Parenting is a juggling act at best, we are constantly learning and trying to balance, with the best intentions for our children. In a time when awareness of ourselves is blazing we can often be torn between our ideals of what we perceive to be polite and based on respectful etiquette and encouraging happy and healthy behaviours for our little ones. We want our children to have and display behaviours labelled as basic manners, but, in the same breath we are walking a thin hypocritical line and taking from them their right, as an individual, with boundaries, to say no.
Children are constantly creating aspects of their protective selves, pieces of themselves that help them to feel comfortable and supportive. It engages with their own identity and their own sense of self. By forcing to kiss and hug, when they aren’t ready, we are robbing them of the opportunity to learn through their insecurities, to foster their own feelings of confidence in the relationships they are forming, and to choose when they feel it is ok for someone else to be invited into their own secure personal space.

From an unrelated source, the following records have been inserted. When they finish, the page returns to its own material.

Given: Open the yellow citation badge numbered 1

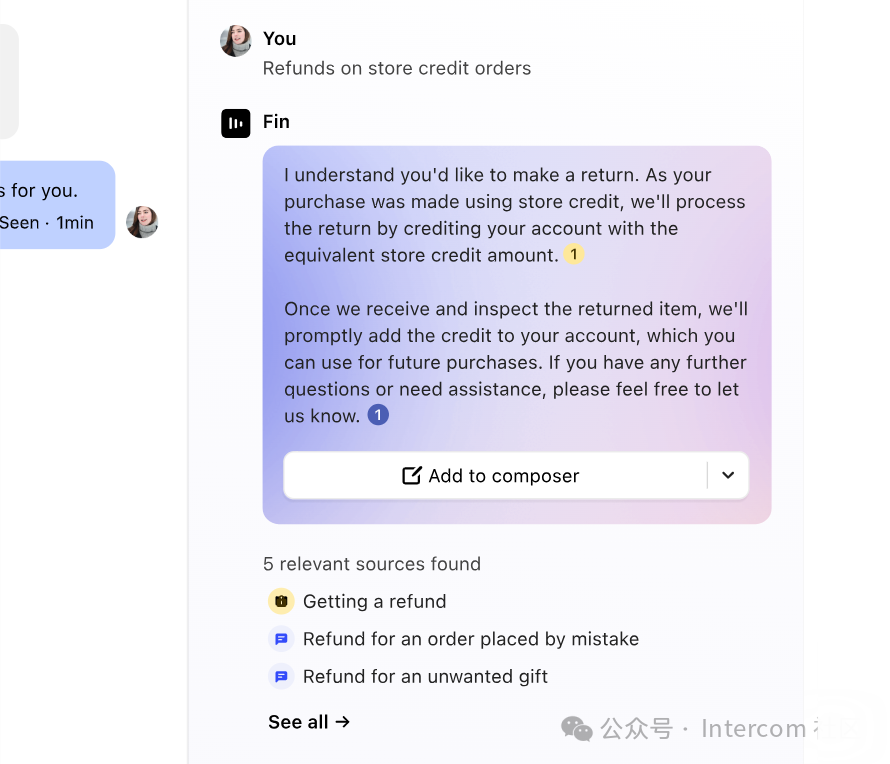Looking at the screenshot, I should (x=573, y=255).
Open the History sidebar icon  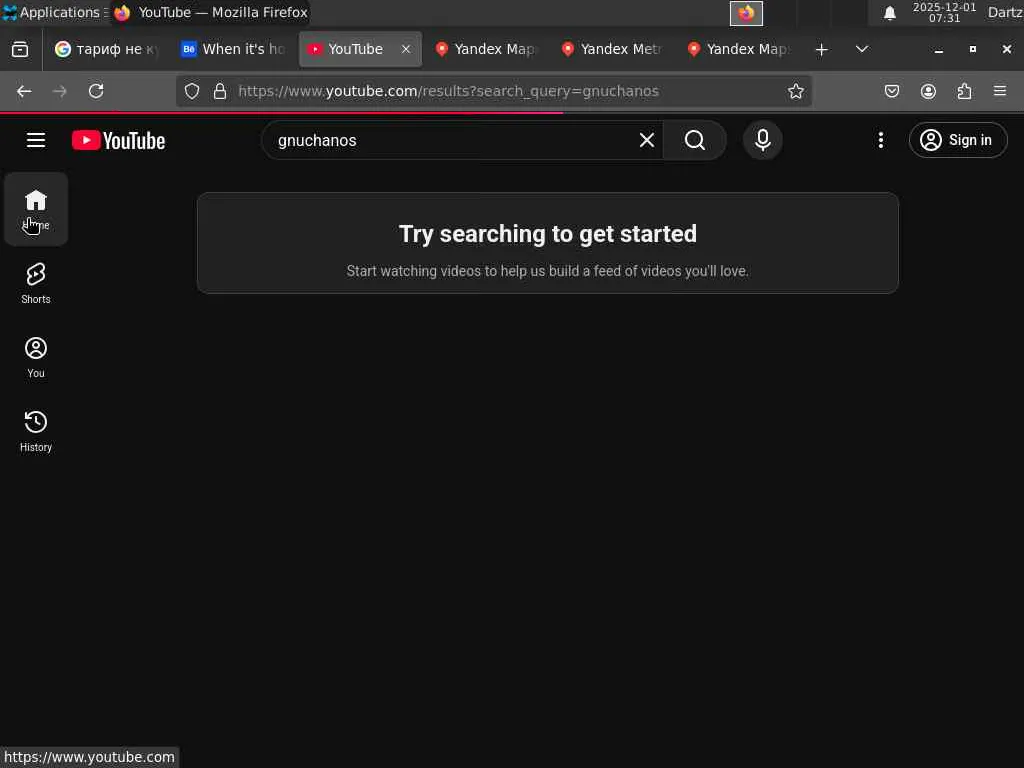tap(35, 431)
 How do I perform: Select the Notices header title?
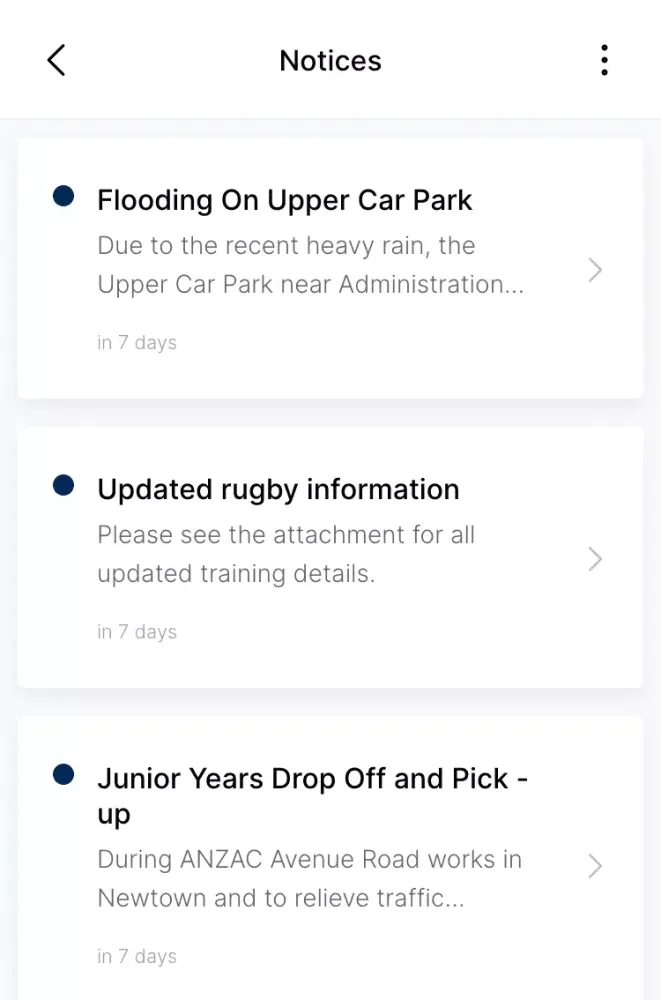(x=330, y=61)
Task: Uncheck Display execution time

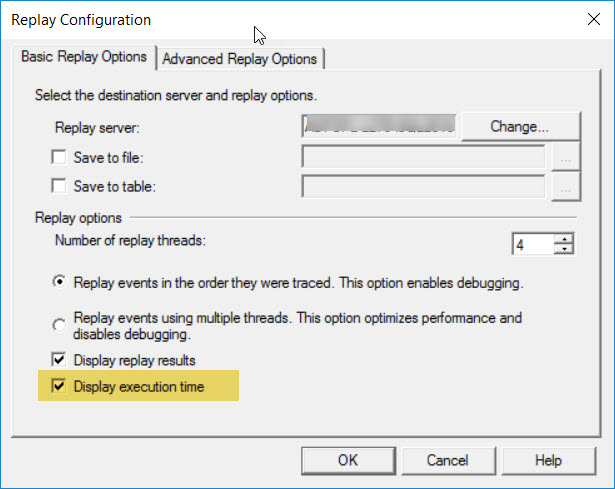Action: point(58,386)
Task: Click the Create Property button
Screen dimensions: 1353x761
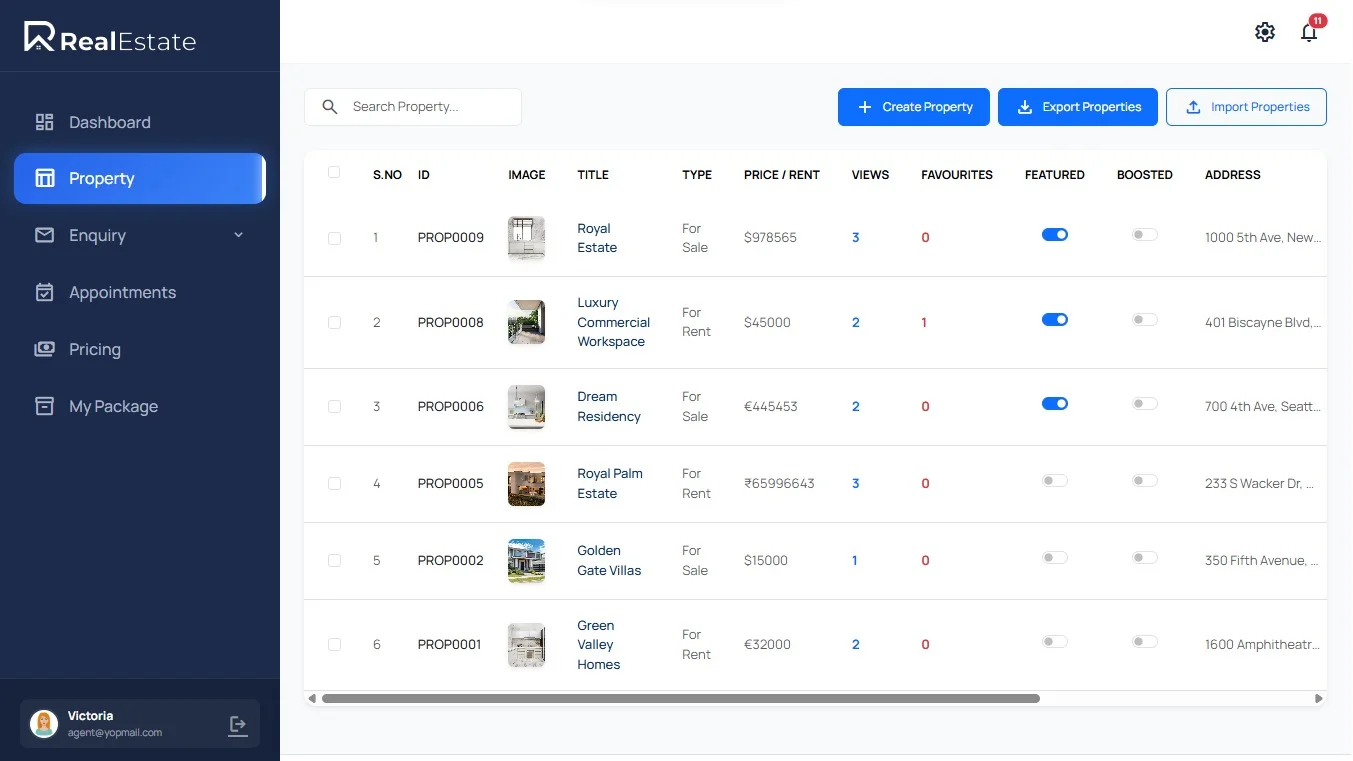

It is hard, no question, we want those magical moments of connections for our children with our loved ones. We want the ones we care about to have that bond with our children, but I think we need to be mindful that these are our wants, our feelings of what would do and expect as relatively functioning adults who have a strong sense of self and identity. We are markedly more in touch with our feelings and forcing our feelings on our little learners is robbing them of the chance to foster their own. Let them build their boundaries and weigh up as a parent do we want our children to unwillingly follow with our ideals of politeness or do we want the strong and grounded in their mighty sense of self?